Experience the sweet blend of Italian tradition and tropical flair with my Pineapple Olive Oil Cake, a recipe inspired by my unforgettable stay at Masseria Potenti in Puglia. During a cooking class with Maria, whose pastries enchant everyone at the farmhouse each morning, I discovered the secret behind the irresistible charm of her baked goods—using the farm's own extra virgin olive oil. This cake is my take on bringing a piece of Puglia into your home, with a twist of my favorite fruit: pineapple.

In the rustic kitchen of Masseria Potenti, surrounded by the lush Puglian landscape, Maria shared with me the techniques of incorporating olive oil into desserts for a moist, rich texture and a deeply satisfying flavor. Inspired by this, I decided to create a cake that not only embodies the essence of Puglia's olive oil but also echoes my love for pineapples, which add a bright, tropical contrast to the fruity depth of the oil. This cake is beautifully simple, made with ingredients that let its fresh, natural flavors shine through.

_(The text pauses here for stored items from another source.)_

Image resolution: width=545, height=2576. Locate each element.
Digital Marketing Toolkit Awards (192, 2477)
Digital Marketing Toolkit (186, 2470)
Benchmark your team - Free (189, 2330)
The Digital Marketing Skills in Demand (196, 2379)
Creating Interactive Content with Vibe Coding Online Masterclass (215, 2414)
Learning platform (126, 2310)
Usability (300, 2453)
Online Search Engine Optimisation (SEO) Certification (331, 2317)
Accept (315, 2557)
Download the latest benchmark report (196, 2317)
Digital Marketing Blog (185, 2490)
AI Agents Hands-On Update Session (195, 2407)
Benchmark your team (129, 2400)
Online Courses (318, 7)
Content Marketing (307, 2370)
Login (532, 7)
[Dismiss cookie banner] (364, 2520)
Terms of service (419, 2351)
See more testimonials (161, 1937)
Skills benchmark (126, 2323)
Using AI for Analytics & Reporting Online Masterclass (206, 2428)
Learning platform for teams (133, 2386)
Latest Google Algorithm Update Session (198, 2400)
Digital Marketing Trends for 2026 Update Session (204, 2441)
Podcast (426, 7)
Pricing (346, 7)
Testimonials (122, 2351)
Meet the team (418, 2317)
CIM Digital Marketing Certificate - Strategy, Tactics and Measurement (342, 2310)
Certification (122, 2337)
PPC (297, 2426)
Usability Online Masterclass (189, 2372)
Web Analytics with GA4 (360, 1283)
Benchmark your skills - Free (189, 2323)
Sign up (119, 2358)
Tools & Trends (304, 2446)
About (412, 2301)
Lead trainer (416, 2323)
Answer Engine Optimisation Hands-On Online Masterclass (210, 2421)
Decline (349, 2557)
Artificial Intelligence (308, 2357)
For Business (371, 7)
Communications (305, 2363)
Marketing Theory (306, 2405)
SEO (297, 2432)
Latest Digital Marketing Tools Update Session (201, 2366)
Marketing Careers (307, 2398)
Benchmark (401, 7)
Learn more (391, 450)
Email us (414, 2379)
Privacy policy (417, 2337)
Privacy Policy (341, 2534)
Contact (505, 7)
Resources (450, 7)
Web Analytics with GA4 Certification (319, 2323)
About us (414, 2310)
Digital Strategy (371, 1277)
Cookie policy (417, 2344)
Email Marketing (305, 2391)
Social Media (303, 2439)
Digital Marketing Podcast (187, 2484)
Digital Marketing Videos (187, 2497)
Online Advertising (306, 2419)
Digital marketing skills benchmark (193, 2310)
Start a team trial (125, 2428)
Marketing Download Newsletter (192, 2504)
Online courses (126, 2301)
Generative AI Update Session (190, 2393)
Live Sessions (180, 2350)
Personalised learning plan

I'm thrilled at the opportunity to bring this experience to you during our upcoming "Savour the Slow" retreat in September. Guests will have the chance to meet Maria, learn her techniques, and immerse themselves in the authentic lifestyle of Masseria Potenti. Until then, let this Pineapple Olive Oil Cake be a sweet preview of what’s to come. Whether you’re a seasoned baker or a curious cook, this recipe promises to transport your senses to the sun-drenched fields of Italy, one bite at a time.

 

Pineapple Olive Oil Cake

What you’ll need:

1 pineapple, skin removed, sliced & cored
300g sugar
4 eggs, room temperature
250g flour
2 tsp baking powder
90g butter, room temperature
100ml olive oil
120g natural Greek yoghurt
1 tsp vanilla

What to do:

Preheat oven to 180 degrees Celsius
Lay pineapple rings on a tray and sprinkle with 3-4 tbsp of the sugar over it, set aside.
In a stand up mixer combing: butter & sugar. Cream for 4 minutes till combined & pale.
Add the eggs, olive oil, yoghurt & vanilla into the butter mix. Combine well.
Sift the flour & baking powder, combine with a pinch of salt.
Fold the flour mix into the wet ingredients and combine.
Grease & flour a spring form cake tin
Layer half the pineapple on the bottom, pour the cake batter over the top, and lay the remaining pineapple on top.